What the task asks
Using the data that follows, output only the lines from the line with "The height and" up to and including the line with "Given: Click Navigate", exactly, leaving pictures aside.

Extracted information
———
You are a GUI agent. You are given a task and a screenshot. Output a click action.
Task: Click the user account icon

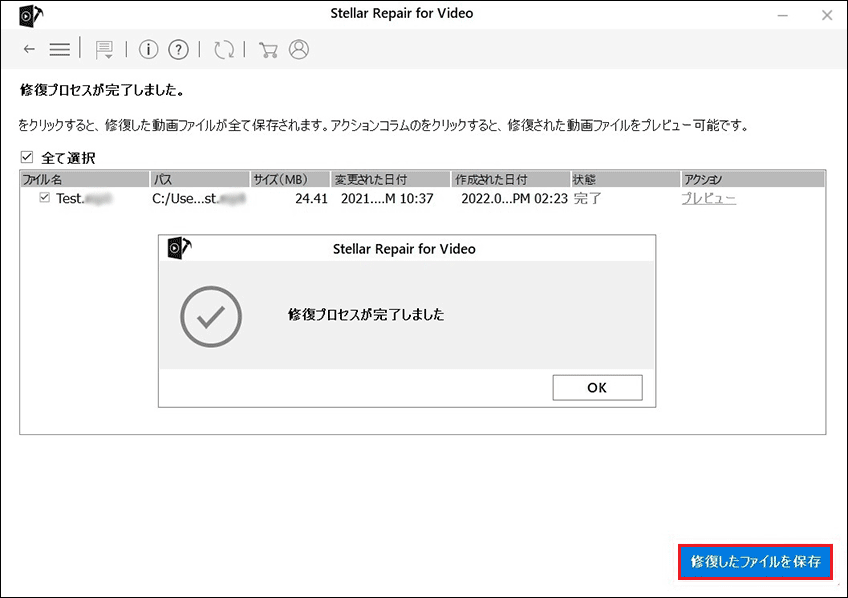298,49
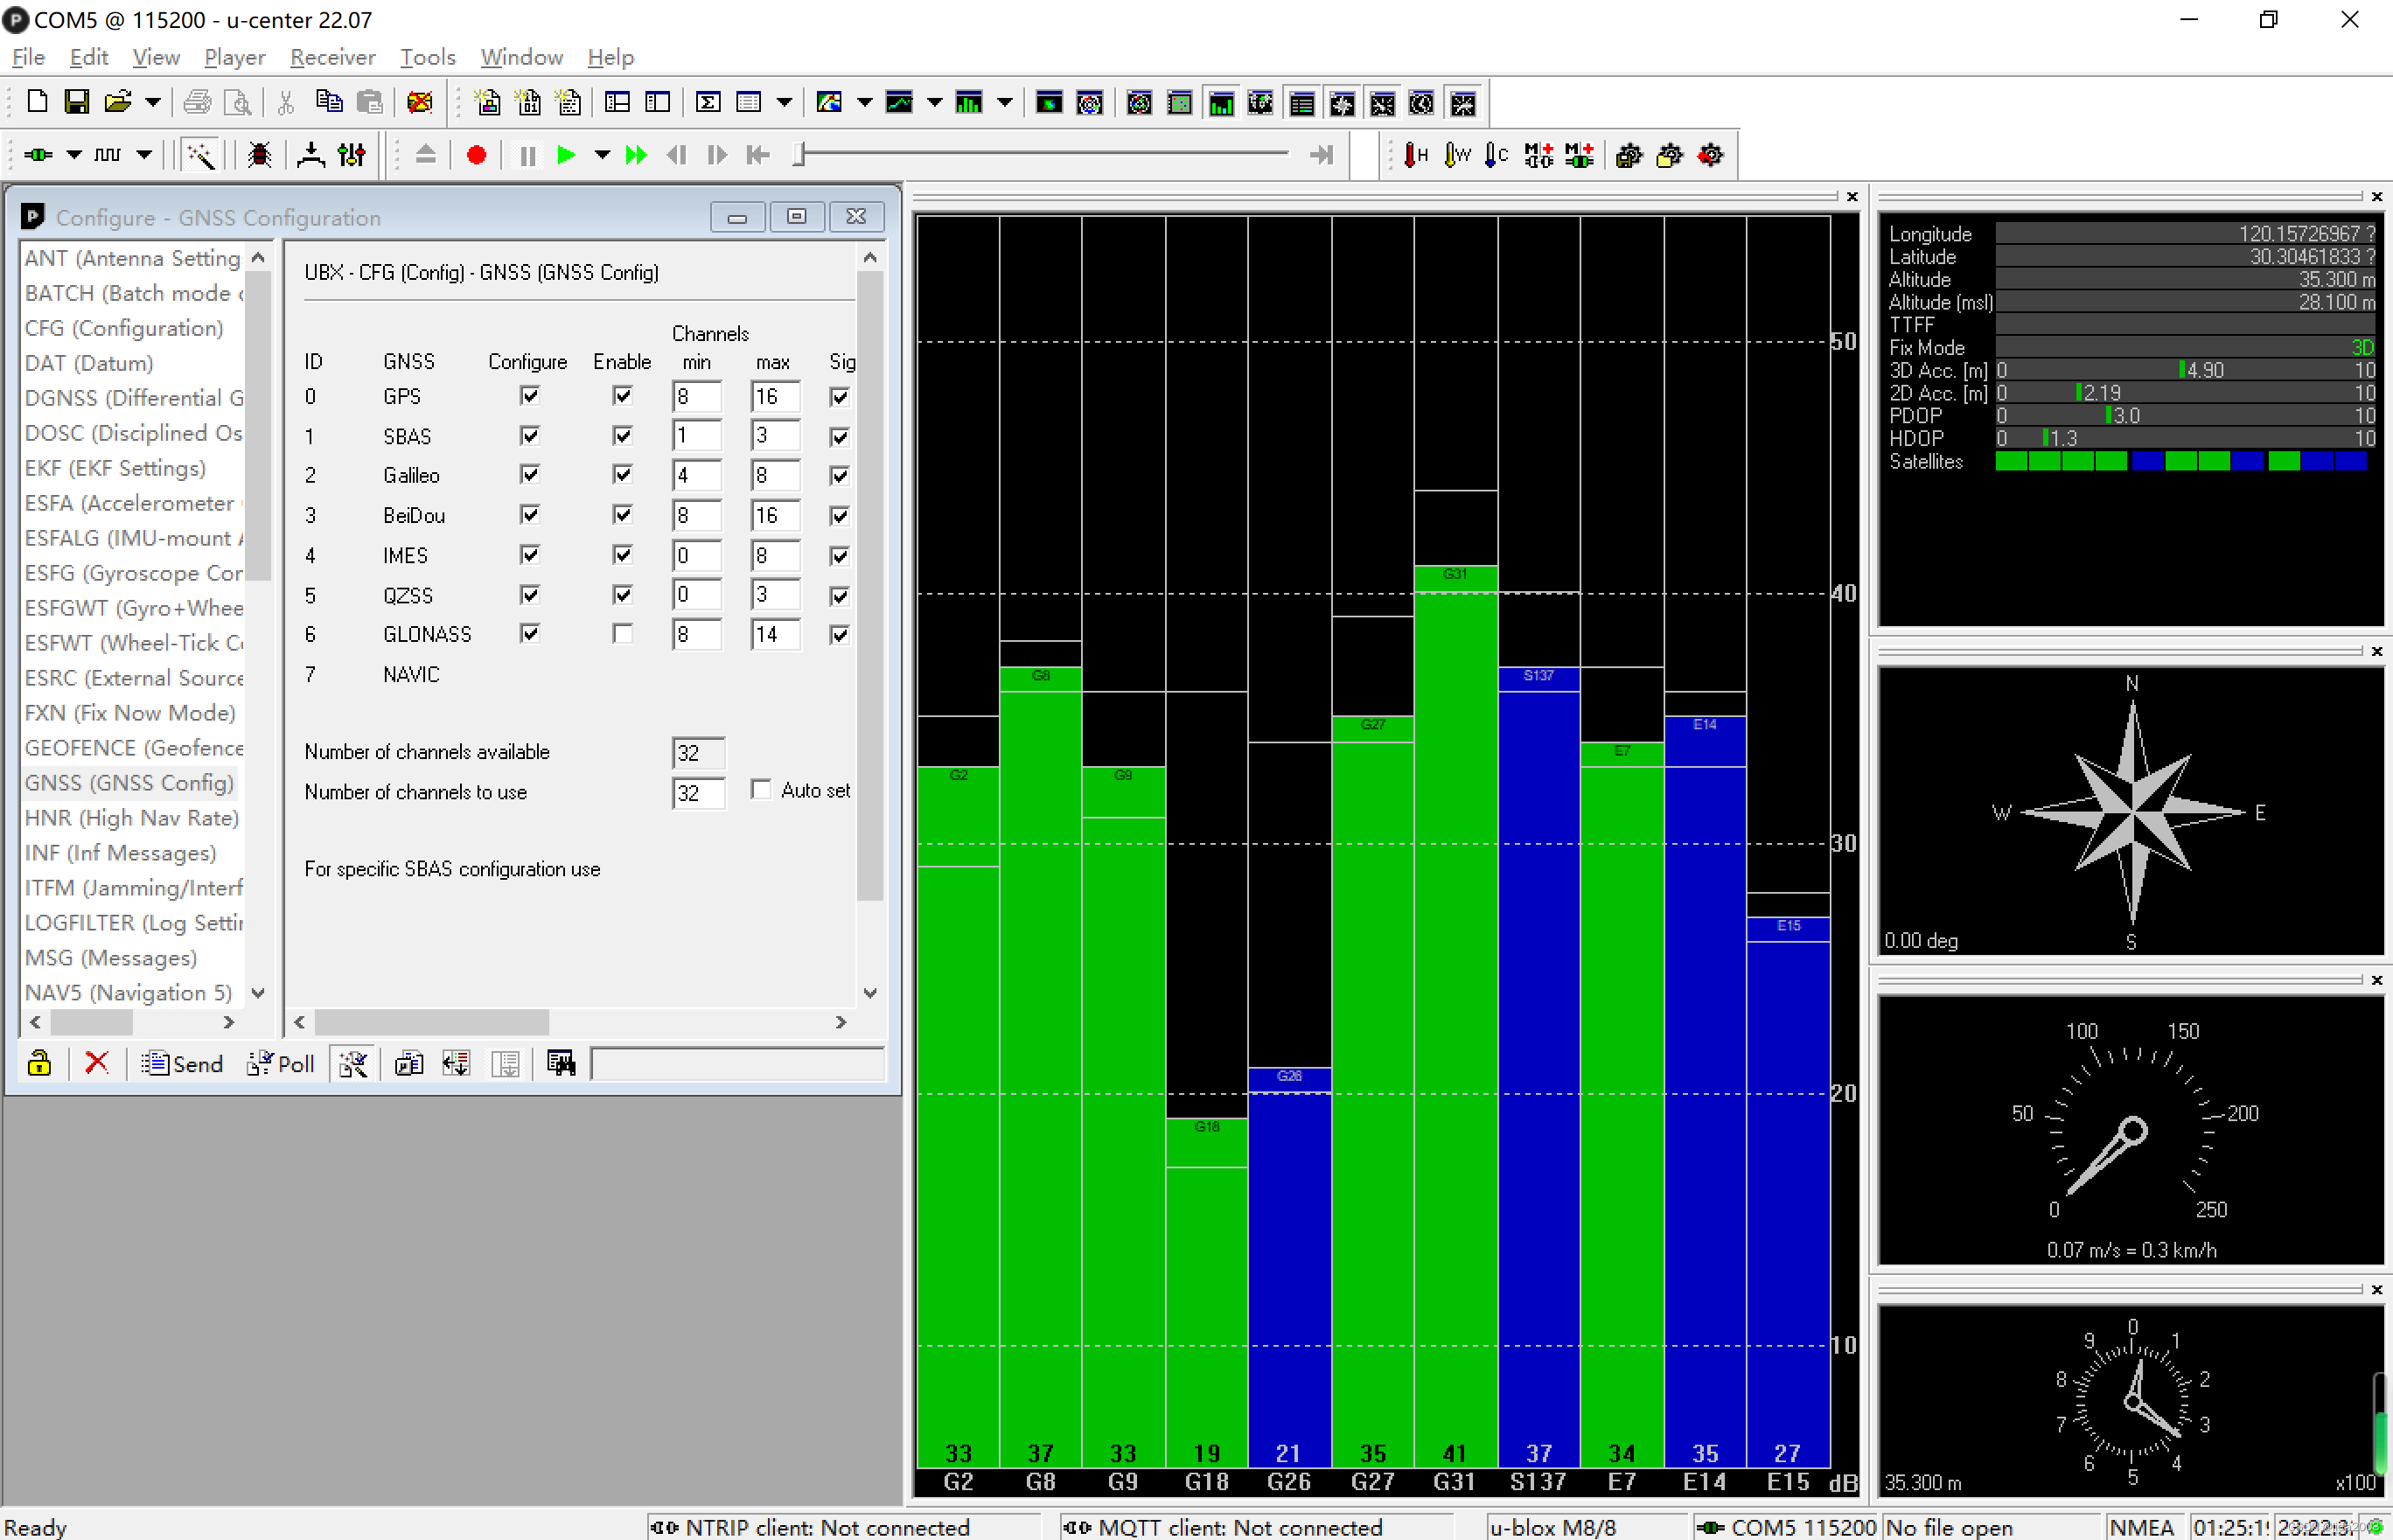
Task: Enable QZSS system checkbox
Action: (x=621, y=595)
———
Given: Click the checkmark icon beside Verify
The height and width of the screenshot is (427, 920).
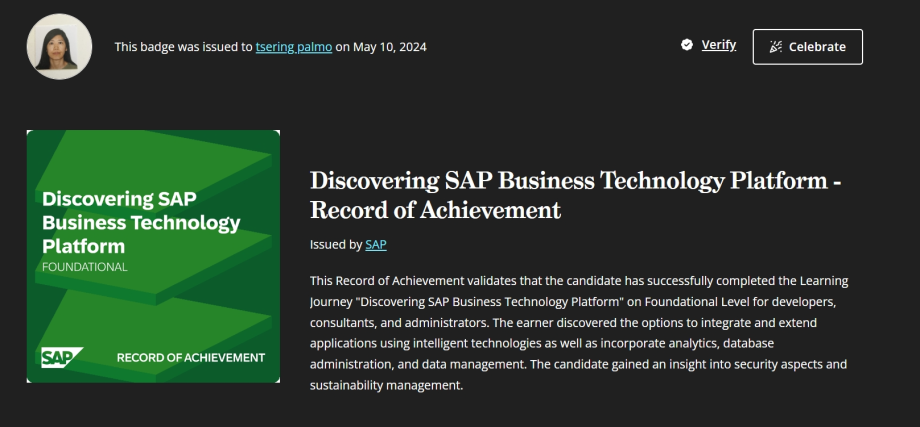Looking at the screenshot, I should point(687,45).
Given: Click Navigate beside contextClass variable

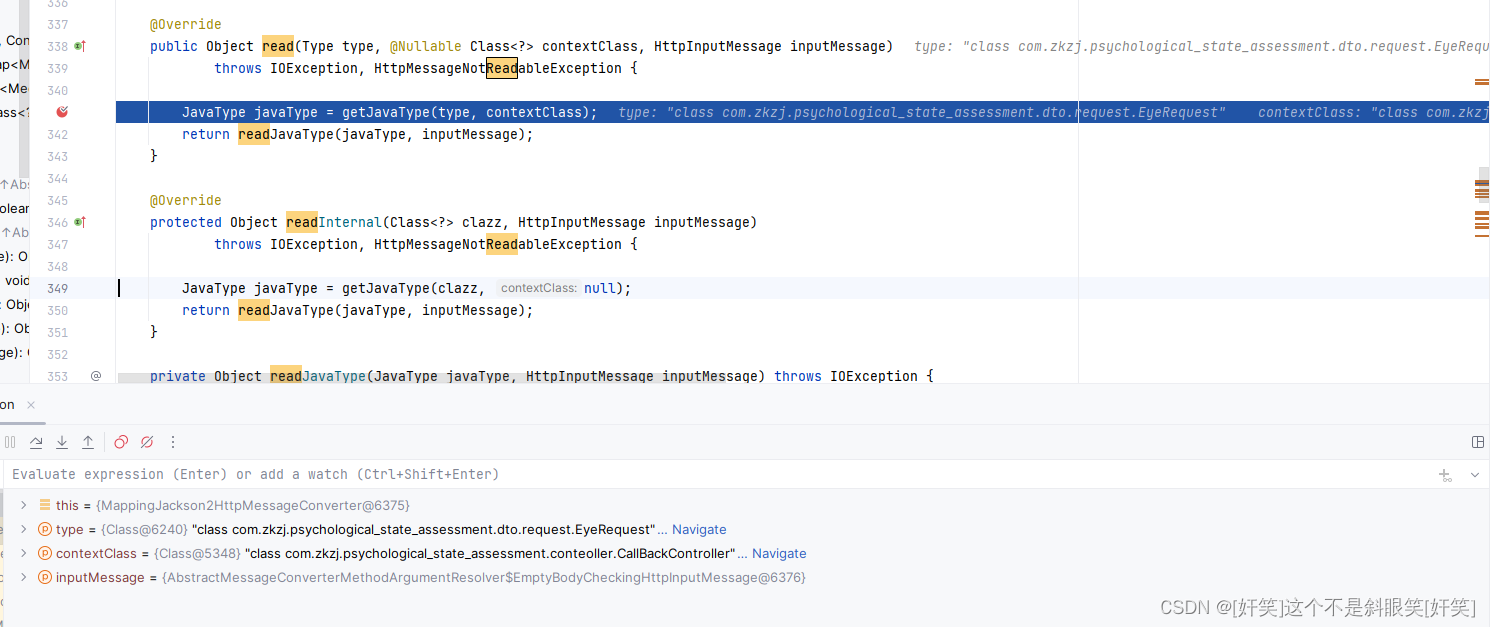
———
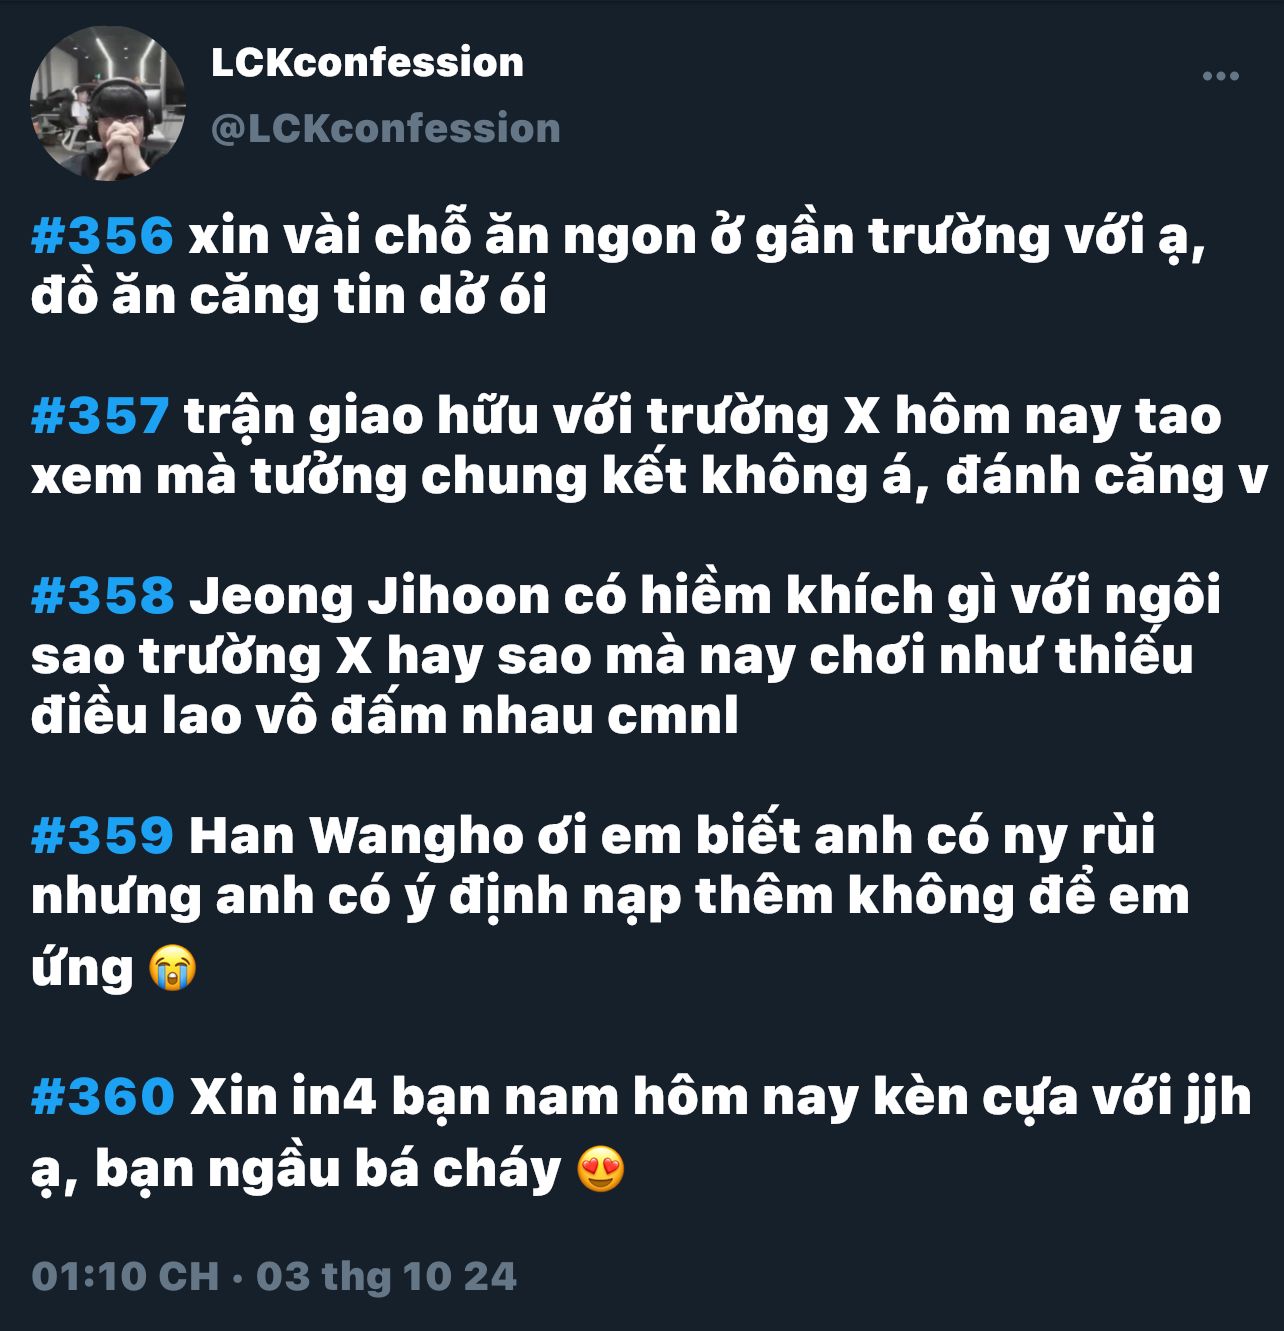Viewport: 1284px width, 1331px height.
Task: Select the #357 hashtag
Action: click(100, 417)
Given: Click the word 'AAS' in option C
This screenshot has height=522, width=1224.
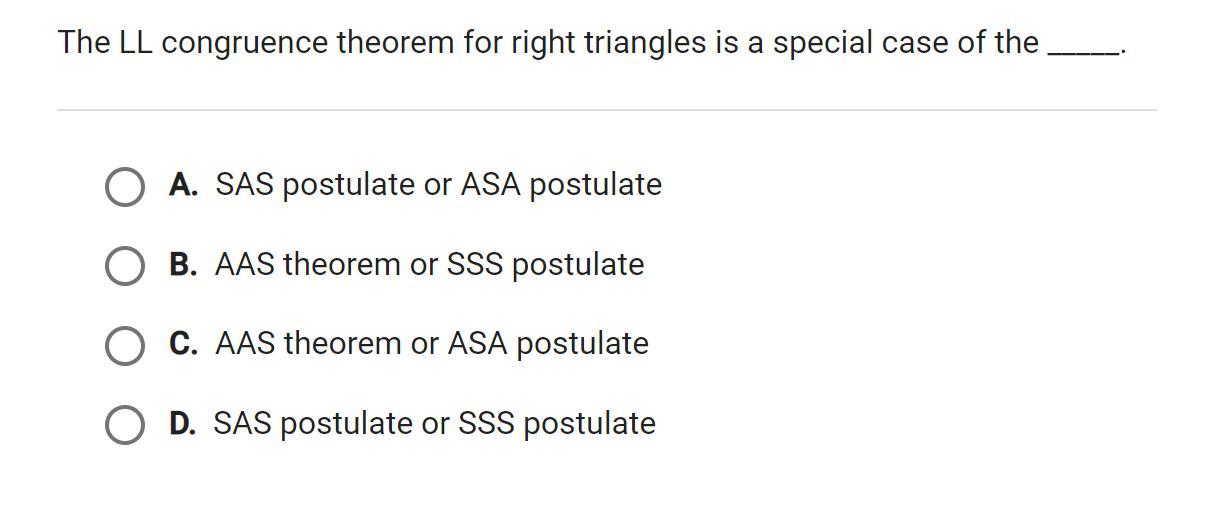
———
Solution
The height and width of the screenshot is (427, 920).
Looking at the screenshot, I should point(687,45).
Given: Click Navigate beside contextClass variable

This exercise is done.